> **Task details**
Copy whichever lines of the data hold the word "Click".
BEGIN
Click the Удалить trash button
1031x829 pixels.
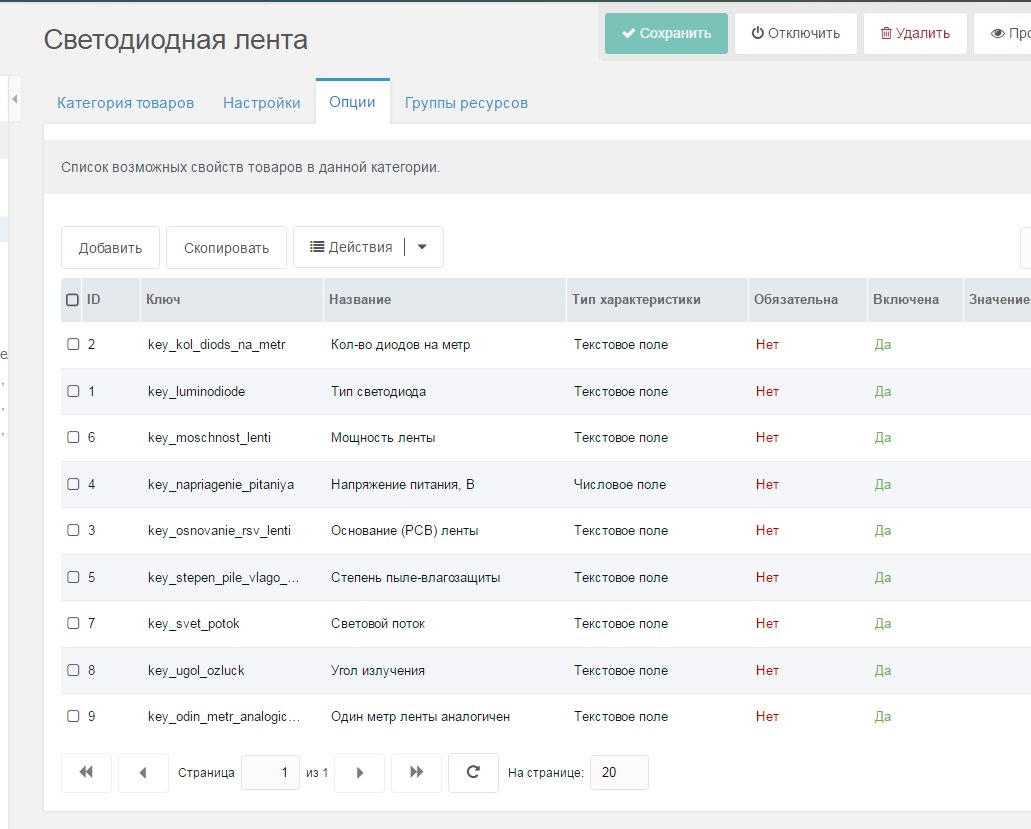[x=915, y=33]
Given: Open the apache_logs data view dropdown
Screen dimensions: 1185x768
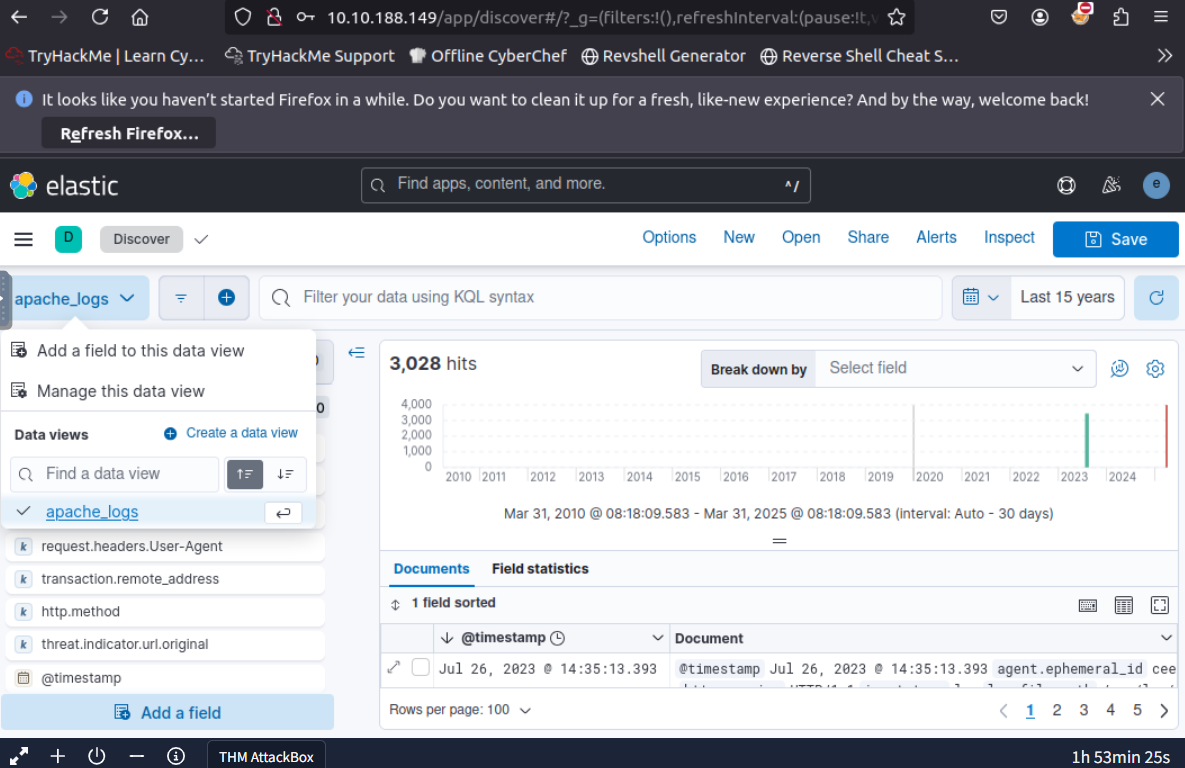Looking at the screenshot, I should point(76,298).
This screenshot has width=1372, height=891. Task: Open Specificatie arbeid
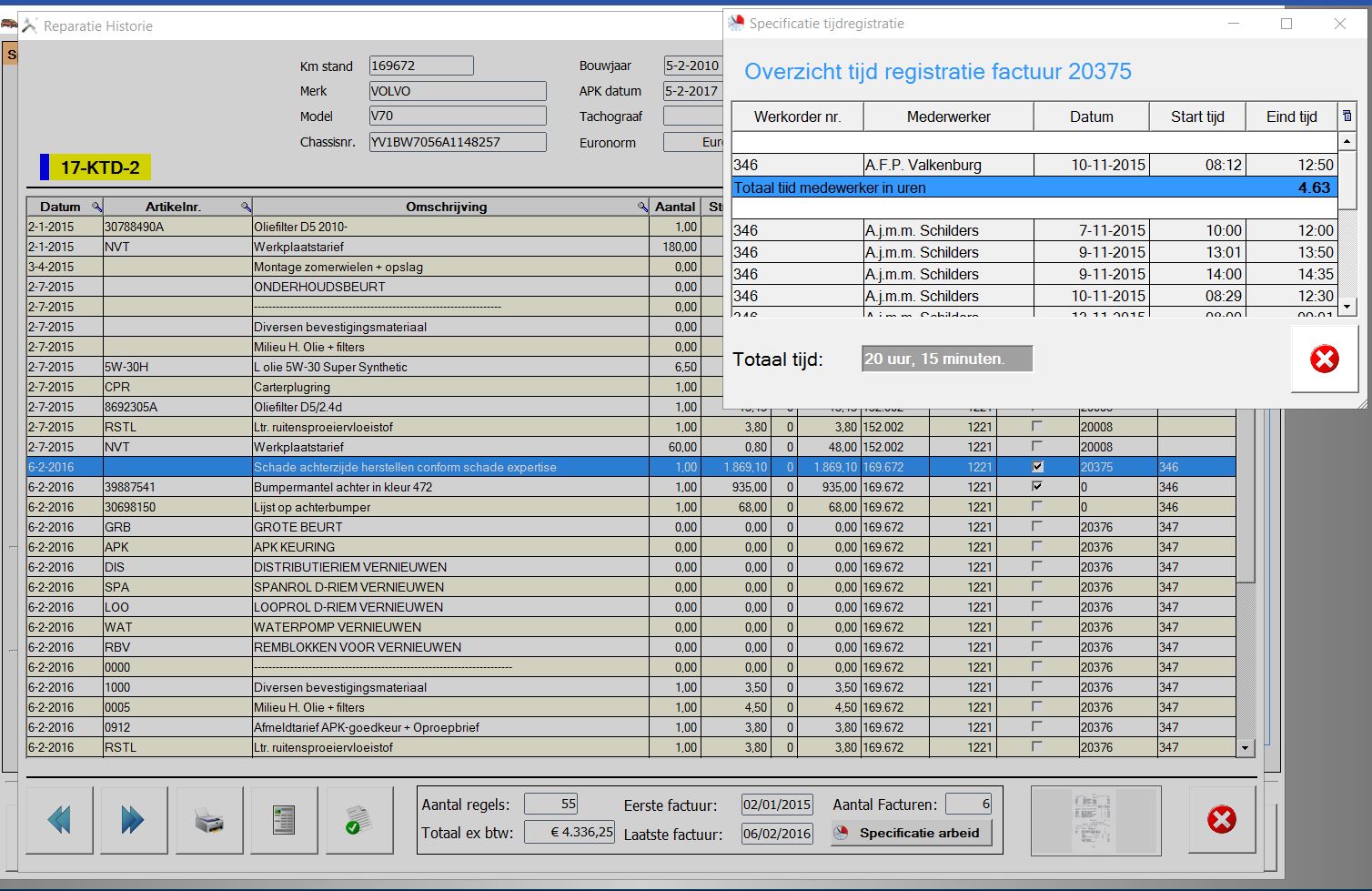coord(911,833)
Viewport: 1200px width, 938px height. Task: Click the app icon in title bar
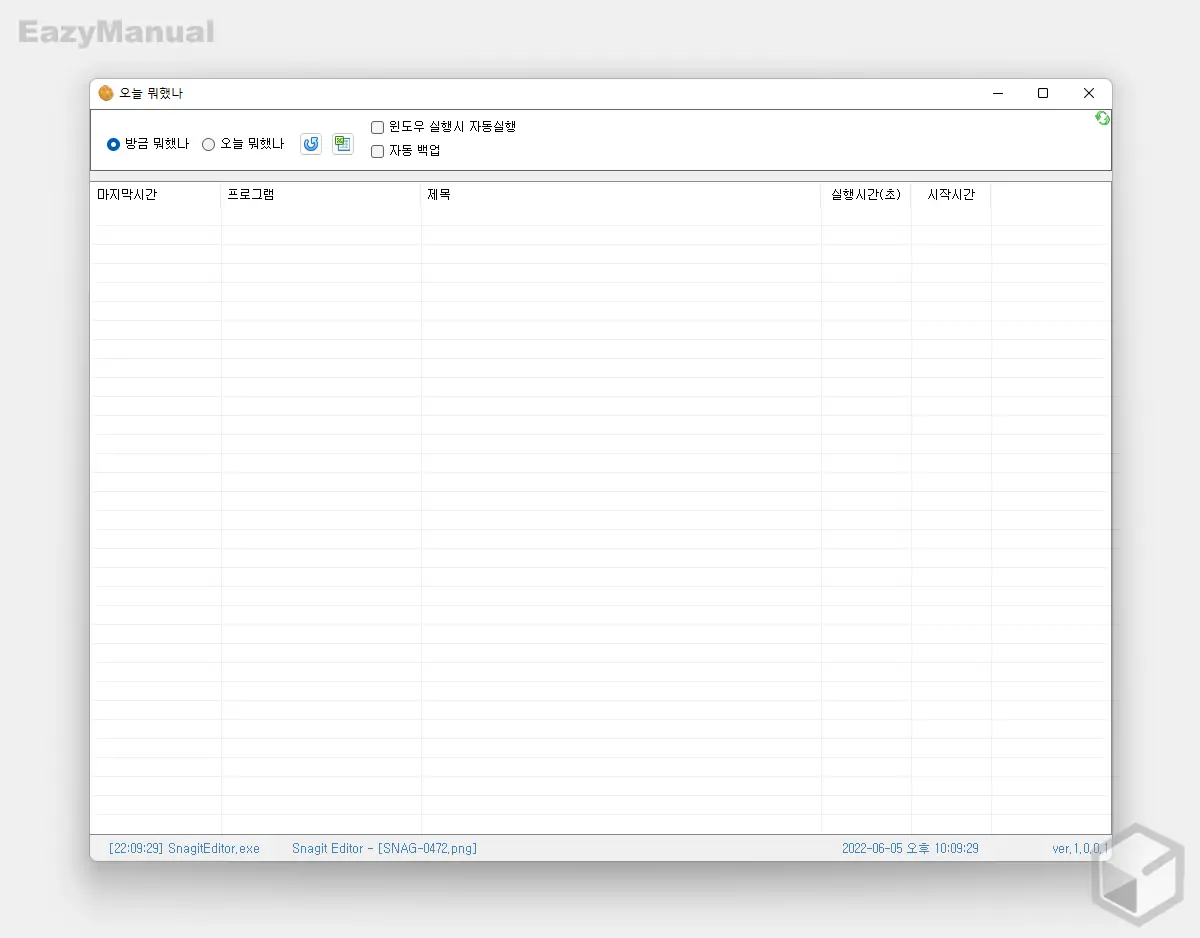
END
> **Finished task**
Click the Удалить trash button
Viewport: 1200px width, 938px height. Task: Click the app icon in title bar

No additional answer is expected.